◆ Exercise materials ◆
------

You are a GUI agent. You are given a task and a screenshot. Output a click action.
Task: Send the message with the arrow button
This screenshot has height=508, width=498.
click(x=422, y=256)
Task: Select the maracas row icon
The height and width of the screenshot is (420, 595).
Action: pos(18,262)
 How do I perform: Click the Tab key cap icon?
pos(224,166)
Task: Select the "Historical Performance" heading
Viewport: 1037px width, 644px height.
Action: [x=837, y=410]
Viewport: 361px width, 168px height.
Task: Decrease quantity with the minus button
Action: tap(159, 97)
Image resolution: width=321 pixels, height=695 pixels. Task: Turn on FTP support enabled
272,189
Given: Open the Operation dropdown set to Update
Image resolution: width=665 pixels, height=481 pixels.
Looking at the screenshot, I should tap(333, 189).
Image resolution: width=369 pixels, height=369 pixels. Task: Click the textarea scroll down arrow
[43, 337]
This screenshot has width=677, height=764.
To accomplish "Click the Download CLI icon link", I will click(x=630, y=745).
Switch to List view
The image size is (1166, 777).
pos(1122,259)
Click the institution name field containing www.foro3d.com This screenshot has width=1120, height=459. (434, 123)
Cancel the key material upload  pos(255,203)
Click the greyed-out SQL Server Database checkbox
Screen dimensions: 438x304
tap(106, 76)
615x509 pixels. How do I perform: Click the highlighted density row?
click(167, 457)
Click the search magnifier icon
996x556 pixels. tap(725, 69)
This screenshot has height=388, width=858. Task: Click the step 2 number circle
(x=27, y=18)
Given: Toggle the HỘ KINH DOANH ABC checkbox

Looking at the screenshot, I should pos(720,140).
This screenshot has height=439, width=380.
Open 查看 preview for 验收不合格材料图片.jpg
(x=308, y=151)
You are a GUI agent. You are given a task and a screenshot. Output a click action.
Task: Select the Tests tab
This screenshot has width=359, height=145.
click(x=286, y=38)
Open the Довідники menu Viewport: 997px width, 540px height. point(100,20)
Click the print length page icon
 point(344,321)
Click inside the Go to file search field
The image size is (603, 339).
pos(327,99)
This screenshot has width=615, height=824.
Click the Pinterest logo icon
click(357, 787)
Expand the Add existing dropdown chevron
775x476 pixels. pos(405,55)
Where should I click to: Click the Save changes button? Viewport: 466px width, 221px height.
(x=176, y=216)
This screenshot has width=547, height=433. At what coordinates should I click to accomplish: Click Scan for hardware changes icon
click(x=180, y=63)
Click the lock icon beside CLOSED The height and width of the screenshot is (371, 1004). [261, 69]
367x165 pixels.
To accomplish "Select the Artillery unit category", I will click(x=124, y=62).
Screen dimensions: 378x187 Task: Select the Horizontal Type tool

------

◆ What is being asked ◆
The whole listing above should be output again exactly.

◆ Finished task ◆
You are a GUI agent. You are given a task and a screenshot. Output a click action.
Task: Send the message with the arrow button
This screenshot has height=508, width=498.
click(x=422, y=256)
Task: Select the maracas row icon
The height and width of the screenshot is (420, 595).
Action: pos(18,262)
 How do I perform: Click the Tab key cap icon?
pos(224,166)
Task: Select the "Historical Performance" heading
Viewport: 1037px width, 644px height.
Action: [x=837, y=410]
Viewport: 361px width, 168px height.
Task: Decrease quantity with the minus button
Action: tap(159, 97)
Image resolution: width=321 pixels, height=695 pixels. Task: Turn on FTP support enabled
272,189
Given: Open the Operation dropdown set to Update
Image resolution: width=665 pixels, height=481 pixels.
Looking at the screenshot, I should tap(333, 189).
Image resolution: width=369 pixels, height=369 pixels. Task: Click the textarea scroll down arrow
[43, 337]
This screenshot has width=677, height=764.
To accomplish "Click the Download CLI icon link", I will click(x=630, y=745).
Switch to List view
The image size is (1166, 777).
pos(1122,259)
Click the institution name field containing www.foro3d.com This screenshot has width=1120, height=459. (434, 123)
Cancel the key material upload  pos(255,203)
Click the greyed-out SQL Server Database checkbox
Screen dimensions: 438x304
tap(106, 76)
615x509 pixels. How do I perform: Click the highlighted density row?
click(167, 457)
Click the search magnifier icon
996x556 pixels. tap(725, 69)
This screenshot has height=388, width=858. Task: Click the step 2 number circle
(x=27, y=18)
Given: Toggle the HỘ KINH DOANH ABC checkbox

Looking at the screenshot, I should pos(720,140).
This screenshot has height=439, width=380.
Open 查看 preview for 验收不合格材料图片.jpg
(x=308, y=151)
You are a GUI agent. You are given a task and a screenshot. Output a click action.
Task: Select the Tests tab
This screenshot has width=359, height=145.
click(x=286, y=38)
Open the Довідники menu Viewport: 997px width, 540px height. point(100,20)
Click the print length page icon
 point(344,321)
Click inside the Go to file search field
The image size is (603, 339).
pos(327,99)
This screenshot has width=615, height=824.
Click the Pinterest logo icon
click(357, 787)
Expand the Add existing dropdown chevron
775x476 pixels. pos(405,55)
Where should I click to: Click the Save changes button? Viewport: 466px width, 221px height.
(x=176, y=216)
This screenshot has width=547, height=433. At what coordinates should I click to accomplish: Click Scan for hardware changes icon
click(x=180, y=63)
Click the lock icon beside CLOSED The height and width of the screenshot is (371, 1004). [261, 69]
367x165 pixels.
To accomplish "Select the Artillery unit category", I will click(x=124, y=62).
Screen dimensions: 378x187 Task: Select the Horizontal Type tool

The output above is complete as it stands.